One can speculate and advance an alternative history: the traitors in the German High Command are purged before June 1944, the Allies launch the invasion anyway on June the 6th and find the 21st Panzer waiting for them - and are destroyed. This would have arguably changed the course of the war in Germany's favour. Irving recounts, in Hitler's War (1977), that by 1944 Hitler's strategic thinking had changed: Germany and its allies couldn't conquer the USSR, but could stop them in their tracks and prevent them from invading eastern Europe; this was on the proviso that an Allied invasion of France was soundly defeated. Hitler believed that the Allies only had enough materiel for one big invasion; were the Allies to fail, that would be it - the Allies would call off their war and perhaps 'Roosevelt will be sent to jail'. The scenario was: the Allies launch their big invasion, and are defeated by Germany's panzer divisions and its new jet bombers; then the panzer divisions in the West can be turned on the Russians. The Third Reich, then, would win a defensive victory.

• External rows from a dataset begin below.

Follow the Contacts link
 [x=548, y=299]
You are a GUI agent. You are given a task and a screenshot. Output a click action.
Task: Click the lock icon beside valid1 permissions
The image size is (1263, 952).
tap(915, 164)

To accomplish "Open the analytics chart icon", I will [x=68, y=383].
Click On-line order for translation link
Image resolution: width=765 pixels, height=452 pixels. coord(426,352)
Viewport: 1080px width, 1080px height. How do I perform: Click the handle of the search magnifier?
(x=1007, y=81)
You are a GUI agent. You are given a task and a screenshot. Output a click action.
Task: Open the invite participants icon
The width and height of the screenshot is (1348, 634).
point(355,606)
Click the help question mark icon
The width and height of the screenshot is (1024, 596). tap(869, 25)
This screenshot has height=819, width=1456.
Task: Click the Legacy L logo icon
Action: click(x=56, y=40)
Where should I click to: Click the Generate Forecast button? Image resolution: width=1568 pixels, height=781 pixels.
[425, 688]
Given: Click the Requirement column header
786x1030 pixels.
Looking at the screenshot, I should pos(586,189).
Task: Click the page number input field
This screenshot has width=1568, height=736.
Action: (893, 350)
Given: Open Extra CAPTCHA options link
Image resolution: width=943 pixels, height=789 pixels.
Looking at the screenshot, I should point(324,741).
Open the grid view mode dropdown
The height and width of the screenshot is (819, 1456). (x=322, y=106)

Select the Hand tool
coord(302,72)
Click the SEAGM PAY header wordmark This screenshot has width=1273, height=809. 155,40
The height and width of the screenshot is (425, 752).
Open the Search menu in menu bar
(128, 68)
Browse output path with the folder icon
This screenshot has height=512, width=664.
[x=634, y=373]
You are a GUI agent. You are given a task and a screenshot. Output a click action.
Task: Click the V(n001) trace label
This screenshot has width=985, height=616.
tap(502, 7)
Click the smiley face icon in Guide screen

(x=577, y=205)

The liberal establishment journalists and military historians scoff at such thinking. Hitler was overly-optimistic (to believe that he could win the war against the Allies is proof of his insanity); what's more, by that point, nothing could stop the colossus which was the 'superb' Red Army. But there are signs of a break in the narrative. The American historian John Mosier, in his Death Ride: Hitler vs. Stalin: The Eastern Front, 1941-1945 (2010) takes the line that the Russians could have been stopped if it weren't for the Normandy invasion - German combat replacements on the Eastern front could have increased by 40 to 50%. He notes that the Russians always launched a really big, successful offensive on the heels of an Allied one - Sicily and Italy, Normandy, the crossing of the Rhine.

Supposing that Irving and Mosier are right, two lessons emerge: one is, Hitler should have purged his generals; the second, Germany's defeat wasn't inevitable and neither was the Allied victory. Future generations of German and European nationalists should pay heed.